Somebody in the Facebook group Parents Who’ve Lost Children to COVID-19 said that Year 5 was really hard for her. Six months ago, I didn’t understand that. Now I get it. I’ve done okay for the last 18 months or so, but something has changed this year. I can’t put my finger on what, exactly.

I’m sure you could feel it from where you are, that I was suicidal every day for the first two years after you died. Then every other day for two years. Then less and less. It didn’t help that Austin ghosted us 6 months after you died. As awful as it is to miss you, there’s a period at the end of that sentence. Austin’s ghosting is just a continuous poking of a deep and tender wound. I’m working hard at accepting it with the same finality as I’ve accepted your death.

I’m going to continue to reach out to Austin periodically, even though he doesn’t respond. I send him a birthday text, and he sends me one. That’s the extent of our contact. But I remember when I needed to separate myself from Mother for six years, so that I could learn to see myself through my own eyes instead of through hers. You would say to me, “Mama, how would you feel if we did that to you?” And I replied that I would understand why you did it, and I would continue to apologize for the things I did and failed to do. I feel like you would want me to continue to reach out to him, even though I’ve come to the conclusion that he is not the person I thought he was. And I don’t know if I even want a relationship with who he is now. But I hear your voice in my head, encouraging me, so I’ll do it.

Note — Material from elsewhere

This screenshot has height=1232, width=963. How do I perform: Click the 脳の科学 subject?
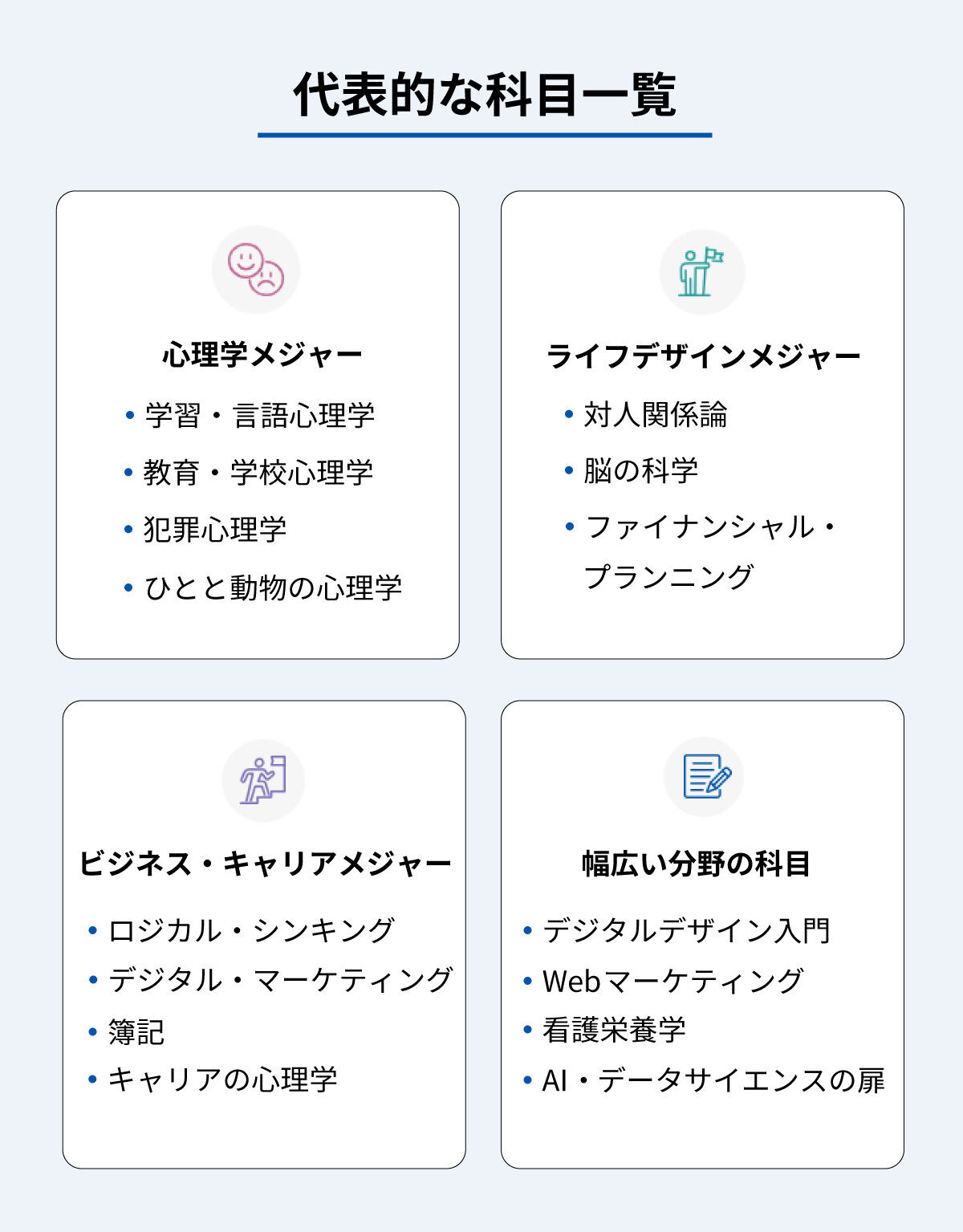pyautogui.click(x=641, y=470)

You and I had such a difficult relationship sometimes when you were a kid and a teenager. But I have come to appreciate the adult that you grew into. I’m glad for all the times I said that I was proud of you for reinventing yourself. I didn’t know if you would find that offensive. I think that in some way it helped you. You came such a long way from who you were at 15 to who you were at 35. I’m so proud of you.

Thank you for being my son and my friend. You are a good influence on me, and a good spiritual partner.

Until we meet again …
Love,
Mom

Lazy River: "Let's Go Around One More Time!"

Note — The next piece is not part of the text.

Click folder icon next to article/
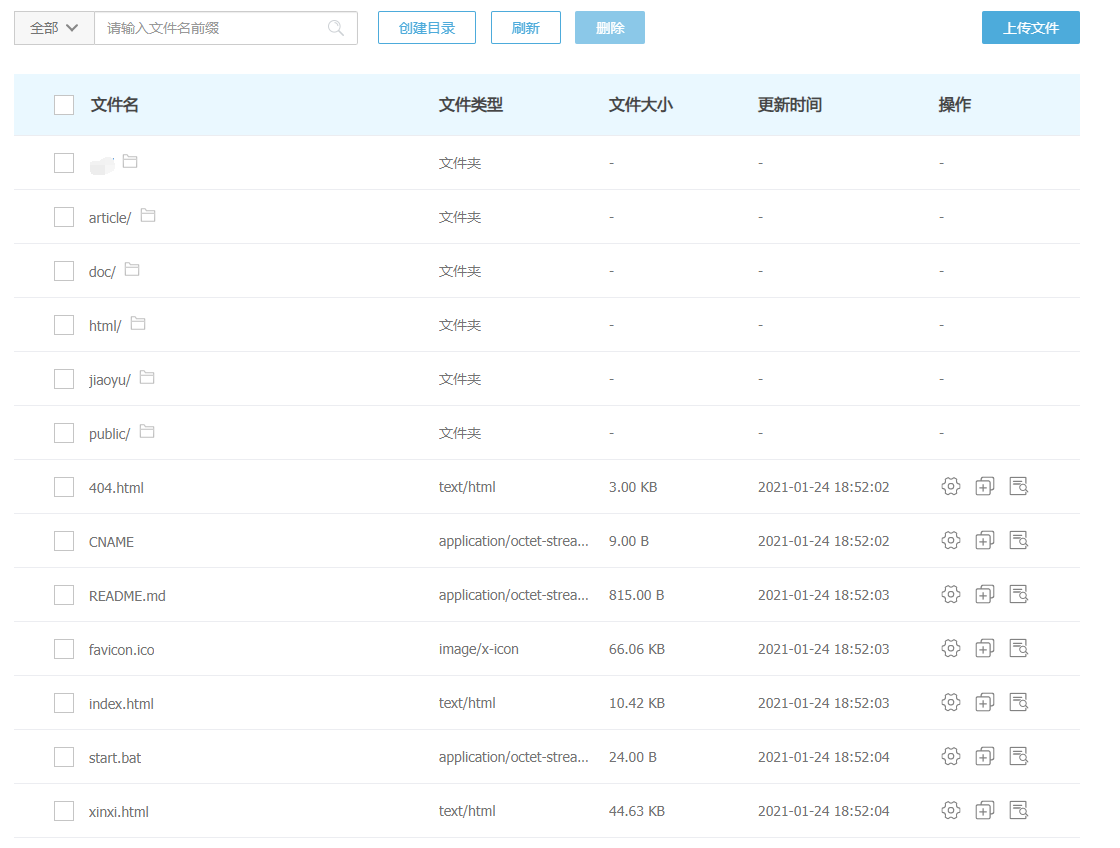The width and height of the screenshot is (1120, 848). (148, 216)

Story aboutMarilu Lopez-Santiago

One of my favorite memories with my mom is our 2018 Florida trip, where we took her to her very first water park. It was the first time she had ever tried a water attraction, and seeing her so full of life was a gift. She was so sharp and witty all day, radiating pure happiness.

I can still see her in the Lazy River, letting the current pull her along, insisting, “Let’s go around one more time!” every time we reached the exit. By the end of the day, she told us she only regretted not doing it sooner. Seeing her enjoy herself so completely created a cherished memory that we will hold onto forever.

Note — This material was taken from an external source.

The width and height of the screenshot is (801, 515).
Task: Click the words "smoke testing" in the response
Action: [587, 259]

… In memory of Marilu Lopez-Santiago, who we lost on April 5th, 2020.

Who Do We Believe?

Story aboutJohnny Fischer

A little over 6 years ago, Trump promised our country that Covid would be gone by Easter. Almost 6 years ago Covid was not gone but my brother Johnny was. He died on Easter in 2020 of Covid-19. Who in our country’s leadership do we believe? Who in our country’s leadership will protect us?

At the Rami's Heart Lighting Ceremony

Story aboutMichael Mantell

This year I attended the Sixth Annual Lighting Ceremony at the Covid-19 Memorial Rami’s Heart in Wall, New Jersey.

Where did 6 years go? It seems like it was yesterday that people were making sourdough bread and complaining that they couldn’t go out while the remainder of us suffered in silence and in solitude.

There were 35,000 people who lost their lives in New Jersey and no one even remembers them. They used before Covid as a time that they had restrictions on them and had not had a loss so unbelievable that it changed them forever.

I was fortunate to be surrounded by people at the Memorial who understand it all — the 6 years, my heartache.

Ed and Marla drove together with me and it still takes your breath away to see all those stones in the yellow hearts.

How life can change so quickly and yet people forget that Covid even exists.

Anniversary on St. Patrick's Day

Story aboutWilmard Santiago

Today, Saint Patrick’s Day, my brother would have been celebrating his wedding anniversary, but he’s not here and I’m really pissed off about that.